方法1：伪演练正如spacy文档中所建议的那样，我尝试使用伪演练方法，并向更新功能提供了训练数据+修订数据（包含可识别的标准实体的数据）。看起来，在第一次更新迭代之后，模型会忘记标准实体，而只会识别新实体。您是否知道为什么会发生这种情况？

方法2：使用排练功能作为第二种方法，我尝试使用排练功能将带有标准实体（不带注释）的文本作为排练数据。文本如下所示：

[Gertrude liebt Katze, Paolo hat gerne Katzen,  Anastasia hat gerne Nudeln]

调用排练功能时，出现以下错误：

  File "test.py", line 226, in <module>
new_model = train_ner(nlp, TRAIN_DATA,rehearse_data, n_iter, LABEL, output_dir, model_name)
  File "test.py", line 112, in train_ner
nlp.rehearse(set(raw_batch), sgd=optimizer, losses=r_losses)
  File "/usr/local/lib/python3.6/dist-packages/spacy/language.py", line 503, in rehearse
    proc.rehearse(docs, sgd=get_grads, losses=losses, **config.get(name, {}))
  File "pipes.pyx", line 450, in spacy.pipeline.pipes.Tagger.rehearse
TypeError: unsupported operand type(s) for -: 'list' and 'list'

我在pipes.pyx中检查了演练功能，其中梯度的计算方式如下：

梯度=得分-目标

我当然不能从列表中减去列表，但是我想我不能正确理解为函数提供的排练数据的形式。
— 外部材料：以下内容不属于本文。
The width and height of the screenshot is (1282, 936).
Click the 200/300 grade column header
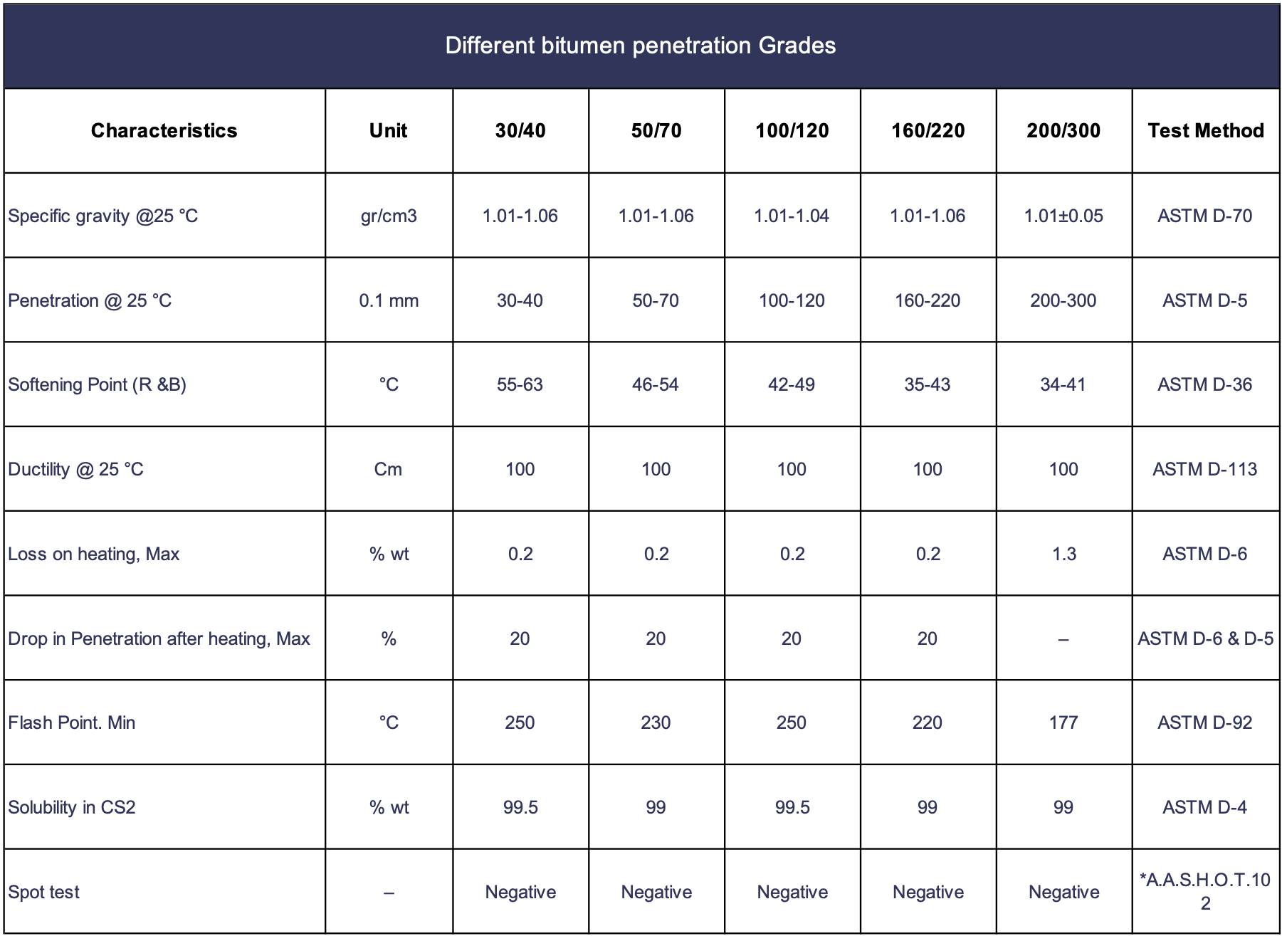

我还尝试以spacy likes形式提供带标签的彩排数据：

rehearse_data = [
("Uber blew through $1 million a week", [(0, 4, 'ORG')]),
("Android Pay expands to Canada", [(0, 11, 'PRODUCT'), (23, 30, 'GPE')]),
("Spotify steps up Asia expansion", [(0, 8, "ORG"), (17, 21, "LOC")]),
("Google Maps launches location sharing", [(0, 11, "PRODUCT")]),
("Google rebrands its business apps", [(0, 6, "ORG")]),
("look what i found on google! ", [(21, 27, "PRODUCT")])]

，并出现以下错误：

  File "test.py", line 228, in <module>
    new_model = train_ner(nlp, TRAIN_DATA,rehearse_data, n_iter, LABEL, output_dir, model_name)
  File "test.py", line 109, in train_ner
raw_batch = [nlp.make_doc(text) for text in list(next(r_batches))]
  File "test.py", line 109, in <listcomp>
raw_batch = [nlp.make_doc(text) for text in list(next(r_batches))]
  File "/usr/local/lib/python3.6/dist-packages/spacy/language.py", line 401, in make_doc
return self.tokenizer(text)
TypeError: Argument 'string' has incorrect type (expected str, got tuple)

这是我的代码：

def train_ner(nlp, train_data, rehearse_data, niter, label, output_dir, model_name):

    random.seed(0)

    # Add entity recognizer to model if it's not in the pipeline

    ner = nlp.get_pipe("ner")
    ner.add_label(label)  # add new entity label to entity recognizer

    # Resume training: we want to train only the new entity 
    optimizer = nlp.resume_training()


    sizes = compounding(1.0, 4.0, 1.001)

    # batch up the examples using spaCy's minibatch
    for itn in range(n_iter):
        print("NITER", itn)
        random.shuffle(train_data)
        random.shuffle(rehearse_data)
        #batches = minibatch(TRAIN_DATA, size=sizes)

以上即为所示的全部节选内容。